Solved

PSOD when using HP ESXi or Offline bundle

Posted on 2011-02-22
15
1,615 Views
Last Modified: 2012-05-11
I have spent the last couple of weeks in and out of PSODs testing different configurations and versions of ESXi and Offline Bundles on an HP Proliant DL180 G6.  HP ESXi (September 2010) yielded PSOD.  Striaght VMware build 260247 was stable until I installed Offline Bundle 1.0 or 1.1.  All PSODs occured quite consistently about 2 minutes after boot.  Finally found a December 2010 version of HP ESXi which seemed to be stable.  Installed VMs and configured one of the servers with vCenter.  Logged into vCenter, added host, the system added vCenter agents and after a few minutes I got the PSOD again.  Now it is consistent again but about 10 minutes after boot.

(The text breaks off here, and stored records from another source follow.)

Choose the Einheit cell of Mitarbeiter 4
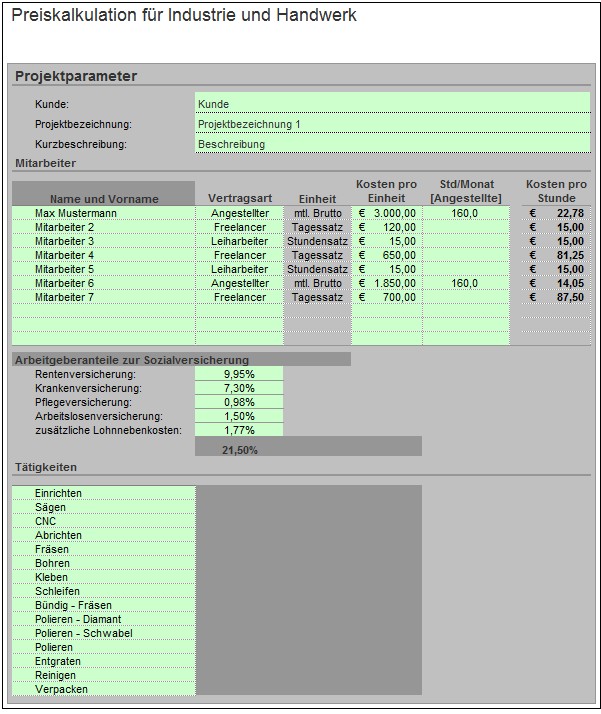Screen dimensions: 601x714 317,255
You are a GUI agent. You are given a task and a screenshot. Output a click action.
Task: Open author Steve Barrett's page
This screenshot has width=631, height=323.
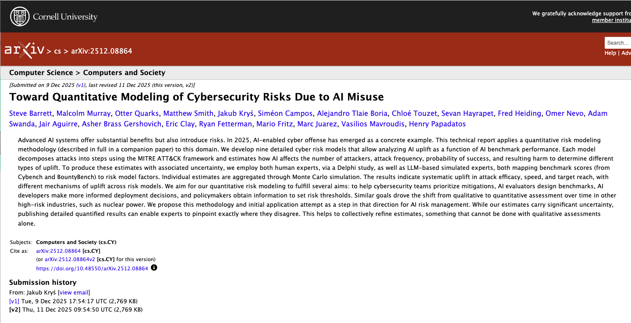click(31, 113)
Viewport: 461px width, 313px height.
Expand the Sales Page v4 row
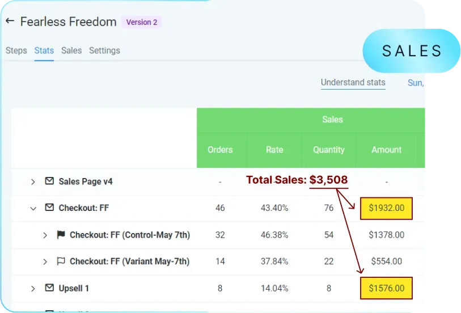(x=33, y=182)
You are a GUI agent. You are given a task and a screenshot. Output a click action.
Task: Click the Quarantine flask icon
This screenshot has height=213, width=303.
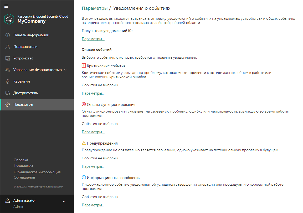point(8,82)
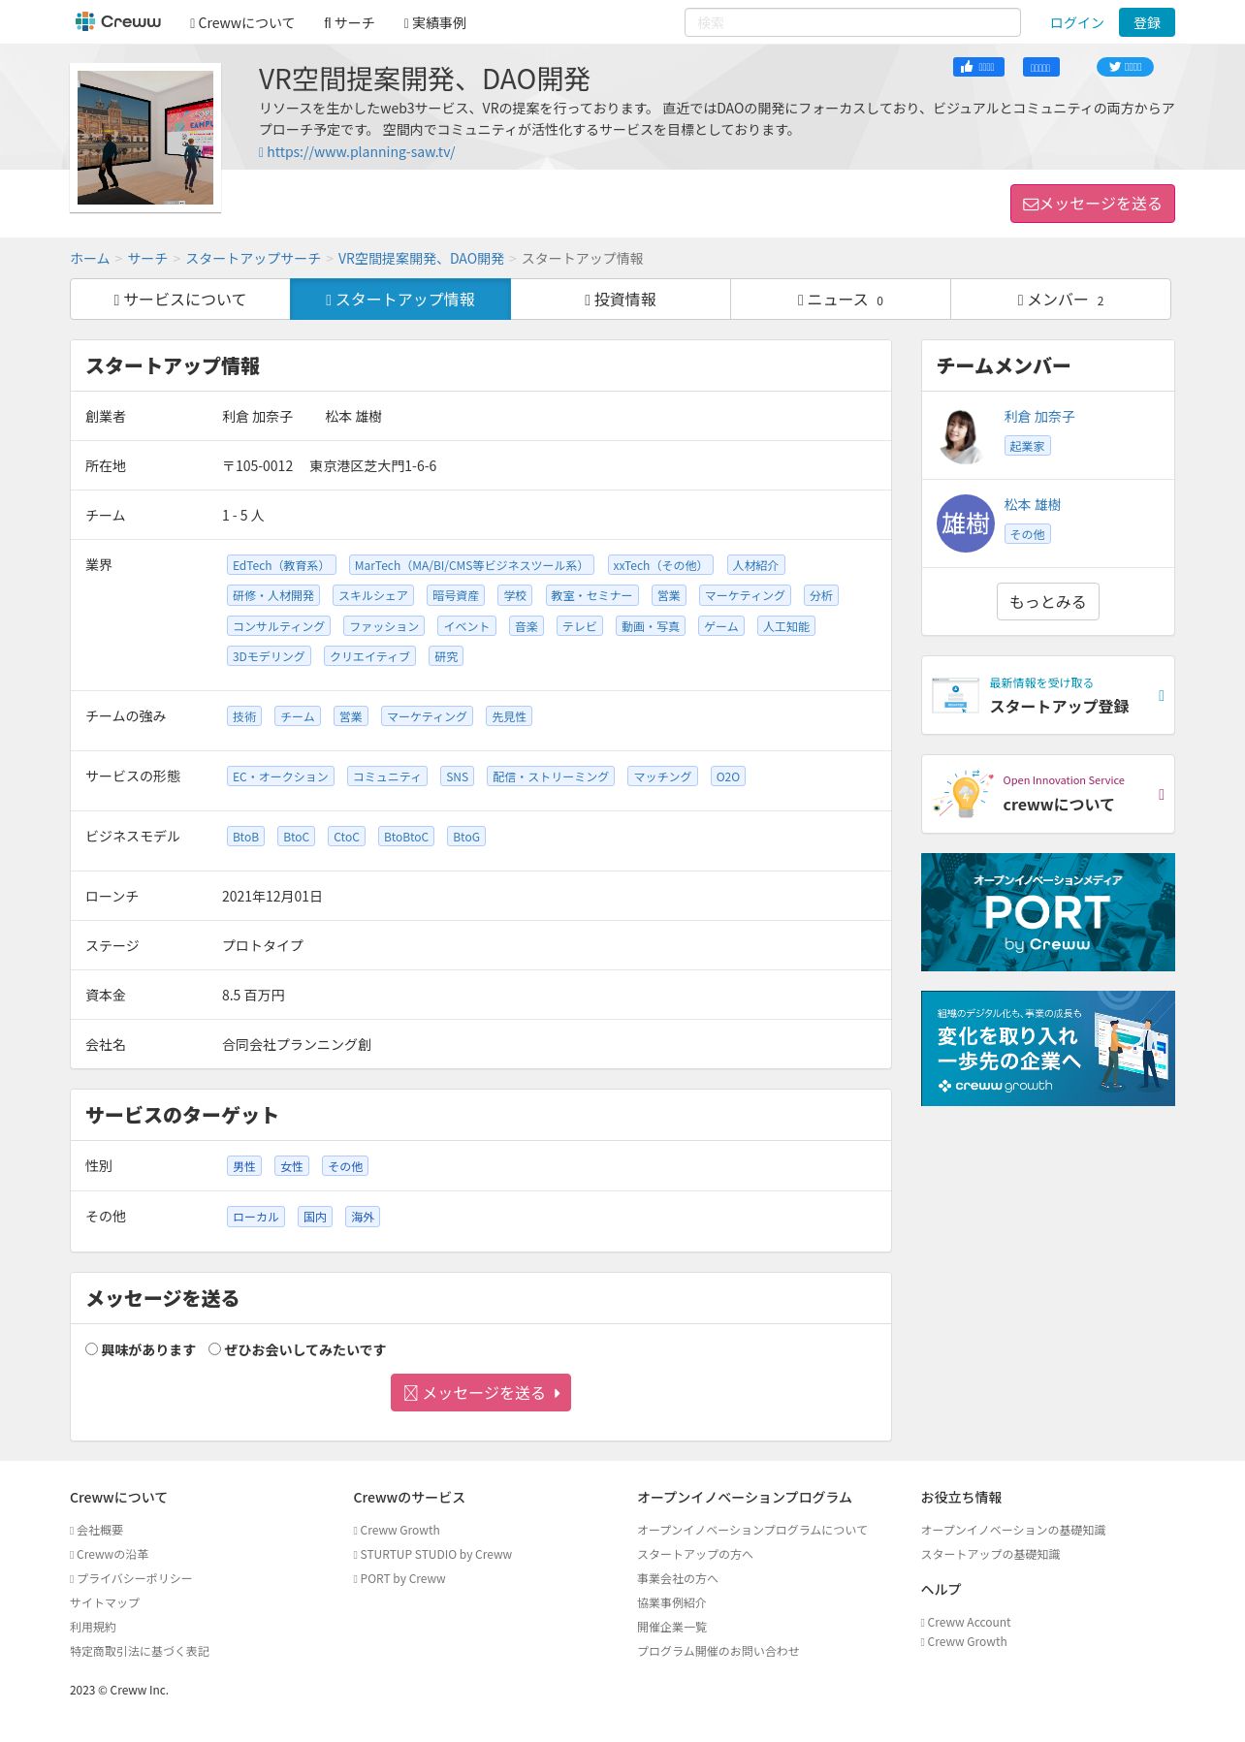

Checked ESXi updates using Sphere CLI vihostupdate.pl and it seems that the "HP" version of ESXi is nothing more than Build 260247 with the Offline Bundle and HP NMI Sourcing Driver updates added.  Both are version 1.0.  Removed these two updates and server is once again stable.  I need the monitoring though as this is going to be a remote server and I want to configure alerts for storage.

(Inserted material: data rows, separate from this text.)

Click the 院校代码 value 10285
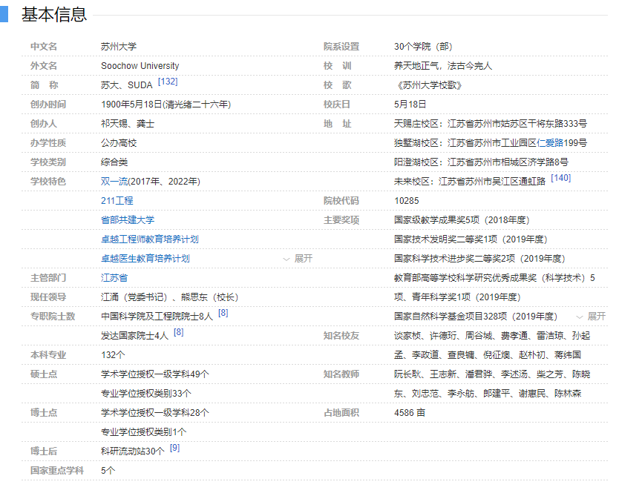 [407, 200]
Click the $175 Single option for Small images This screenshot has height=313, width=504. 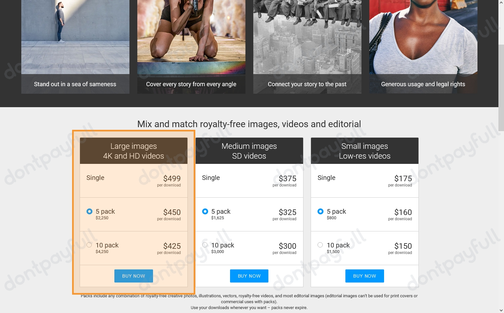pos(364,181)
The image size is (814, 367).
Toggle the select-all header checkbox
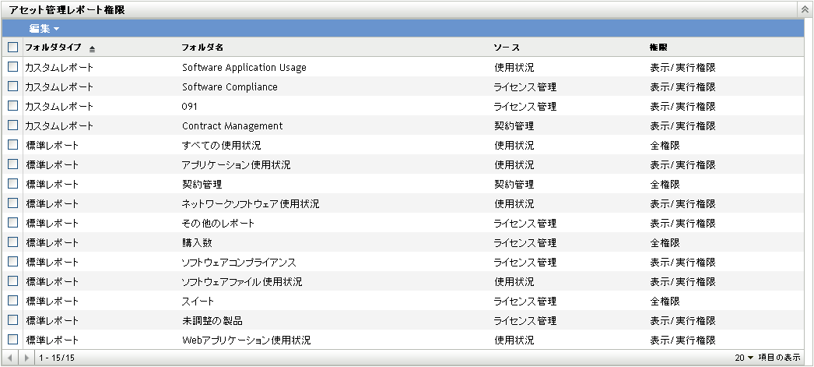pos(12,48)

After googling extensively and finding all sorts of red herrings I "think" I am closer to a solution but I would like feedback.  One explanation states:  "think the reason the HP version of ESXi PSOD on these servers is that there is a watchdog timer linked to the iLO2/3 ASIC"  Sounds reasonable.  (http://forums13.itrc.hp.com/service/forums/questionanswer.do?admit=109447627+1298414940467+28353475&threadId=1375244)

At the end of that article is a link (http://forum.lettronics.com/forums/thread/1273.aspx
) to a possible solution that describes editing a file in the ESXi server.  I haven't tried it yet but ... after this long winded description of my problem and troubleshooting ... I am asking for help to understand the file they ask to edit a little better.  They recommend removing all entries that don't refer to the Smart Array controller specifically.  I would like to be able to leave as much as possible and remove only the culprit.  I have provided the links to the articles I found and attached a copy of the file in the ESXi server.  Can anybody provide feedback?

File removed by Netminder (intellectual property of VMWare) 25 Feb 2011
0
Comment
Question by:eldtech
  • 7
  • 6
  • 2
15 Comments
 
LVL 118
ID: 34956812
The server you are using is on the HCL.

Have you checked to see if you have Intel-VT enabled in the BIOS.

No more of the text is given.